Shopwave is currently burning £5.5K per month and reckons it will need another £1.5m cash in 2015. With this investment, it forecasts 2016 revenues of £8m with net profit of £1.6m.

Let me share some more numbers with you.

Cybertill was first into the cloud EPOS market in the UK. It’s an exceptionally well run company with solid technology and wide distribution. In ten years, it’s got to £6m turnover and £380K operating profit.

There are solid profits to be add in this corner of the retail technology market but it moves slowly. The customers are very conservative and most already have a functioning EPOS of some kind. Churn is low.
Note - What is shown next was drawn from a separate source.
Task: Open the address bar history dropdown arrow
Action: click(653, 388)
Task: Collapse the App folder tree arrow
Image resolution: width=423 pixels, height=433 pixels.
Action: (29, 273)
To Shopwave’s credit, it is bringing a very open approach to EPOS and highlights its ability to easily integrate any 3rd party applications its customers may desire. Retailers will like this just as much as they dislike the stiff development fees charged by Micros and friends. But it’s not unique. Clover is building a retail app store (see earlier post) and has First Data’s millions behind it.

Beyond Clover, there’s a multitude of well funded competitors coming over the hill with similar pitches about transforming retail with iPad EPOS. How about Vend ($30m in the bank and just setting up in the UK), Lavu or Revel? Then, there are the e-com guys building EPOS on the back of Magento like Ebizmarts which will likely hoover up the small but ambitious multi-channel retailers.

Caveat Emptor.

K3 buys Retail Technology Ltd. Risk for little reward.

It’s interesting to see K3 make another acquisition in its apparent quest to corner the UK market for Microsoft-based point of sales software.

K3 has bought Somerset based Retail Technology Ltd for £610K, a multiple of 0.8x sales and 4x prospective 2014 pre-tax profits. It will add an underwhelming 2% to K3’s retail turnover, which was £39m last year.

On the positive, RTL does build its solution on Microsoft just as K3 does. There is clear synergy here and RTL may have developed some proprietary code that has wider market use, For example it has the necessary integrations to Clarks for vendor-managed inventory.

And there looks to be plenty of scope for cost cutting too. K3 generates £100K sales per employee while RTL produces just £22K; indicating both a certain lack of process automation and remarkably low salary levels.

So, the purchase should be earnings enhancing but it does also pose some questions.

Firstly, you have to wonder about the strategic fit of the new business. K3 has done well moving upmarket and has announced wins with Charles Tyrwhitt and Ted Baker. Yet, with RTL it has bought 180 independent retail customers generating an average of just £4400 revenue each. These customers risk becoming an annoying distraction from the core strategy.

Secondly, the acquisition will also bring some partner challenges. RTL has a well-developed network including Shopify for e-commerce and bLoyal for loyalty. K3 will need to keep these relationships going (existing RTL clients will insist on this) but has its own solutions.

Maybe the plan is to cross-sell K3’s e-commerce and CRM tools to the RTL base. Maybe not. Either way, this acquisition adds complexity for very little top line benefit.